Mark Hynes - thoughts on corporate disclosure

Opinions on changing rules, changing best practices, and their effect on investor relations officers.

Thursday, February 15, 2007

“Empty voting” – is it of concern to you?

Business is booming in the lending of shares. That business has nearly doubled in the past five years, according to one report. And with companies reporting that 40% and beyond of a company’s free float is lent at any one time, the issue is of growing concern to issuers.
A recent story in The Wall Street Journal reports on the phenomenon of “empty voting” in corporate governance in the US financial markets, and credits 2 US university professors with inventing the term. Investors use a simple way to profit from the workings of public companies: Borrow their shares, and then swing the outcomes of their votes.
In some cases, the strategy has allowed speculators to gamble that a company's stock will drop, and then vote for decisions that will ensure that it does -- without their ever having to own any stock themselves. Some outside interests have used the strategy to hide their voting power within a company until the last moment. Others of course deny that this practice exists – or at least is commonplace.
Stock lending began as an informal practice among brokers who had insufficient share certificates to settle their sold bargains, often because the owner had mislaid their certificates.
Today, however, securities lending is an important business, whereby securities are temporarily transferred by the lender to the borrower, who is then obliged to return the securities on demand or at the end of the term.

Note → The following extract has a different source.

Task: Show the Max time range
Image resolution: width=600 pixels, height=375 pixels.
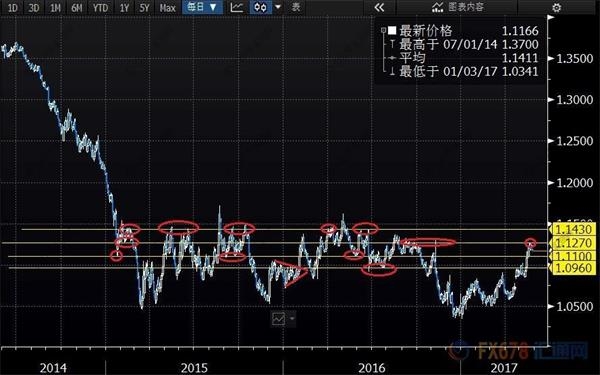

However it highlights 3 issues of concern to issuers.
First, if the lending investor is not aware that their stock is being lent, then they make have problems voting their intentions, and IR’s seeking to build relationships, and with a significant vote coming up, can be misled.

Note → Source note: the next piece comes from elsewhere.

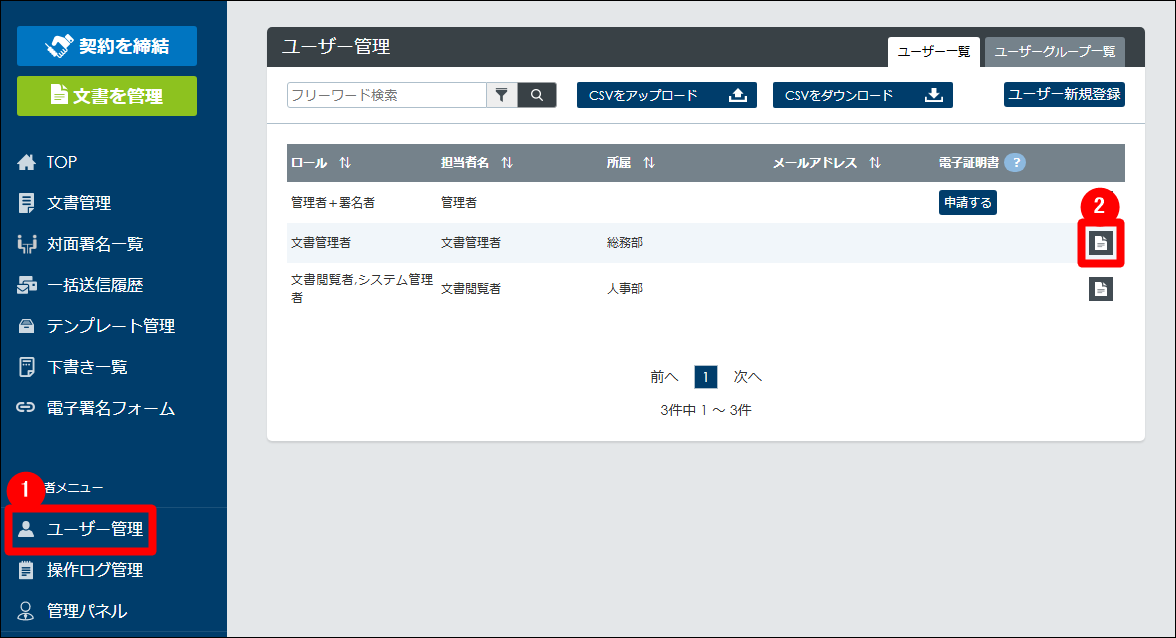Open the search filter funnel icon
Image resolution: width=1176 pixels, height=638 pixels.
pos(502,95)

Second, stock being lent in volume is sometimes an indicator that a company’s equity is being shorted, perhaps by a hedge fund. Registrars can often help in identifying patterns which may be stock lending and shorting.

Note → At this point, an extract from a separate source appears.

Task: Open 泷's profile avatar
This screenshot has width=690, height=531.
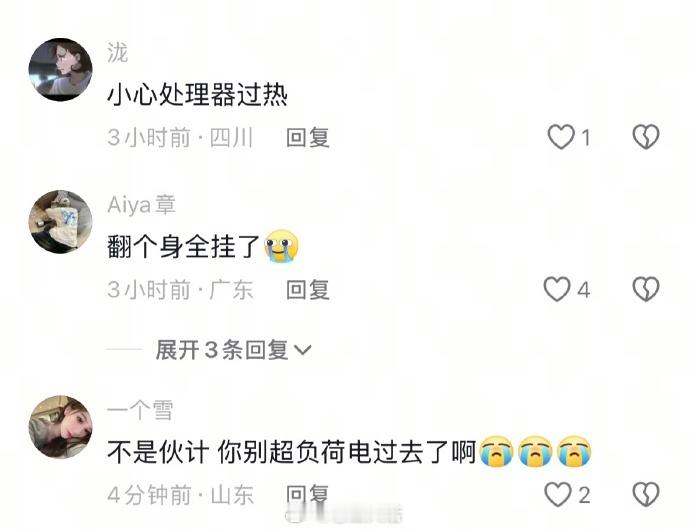Action: 61,70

The third issue is whether there may be some element of double counting of votes. For voting effected through Crest, this should not be a problem, as Crest ensures accurate counting. However where the vote is exercised through a proxy form, companies need to ensure that votes are being exercised properly.
What is the regulatory position? The FSA is promising to consult on the wider issue of disclosures of “non material” positions, including stock lending. And one of the largest pension-fund managers, Hermes, is said to have called for regulators to outlaw voting altogether by borrowers of shares.
Meantime, the challenges in identifying and managing voting intentions by investors who have lent their shares, continue.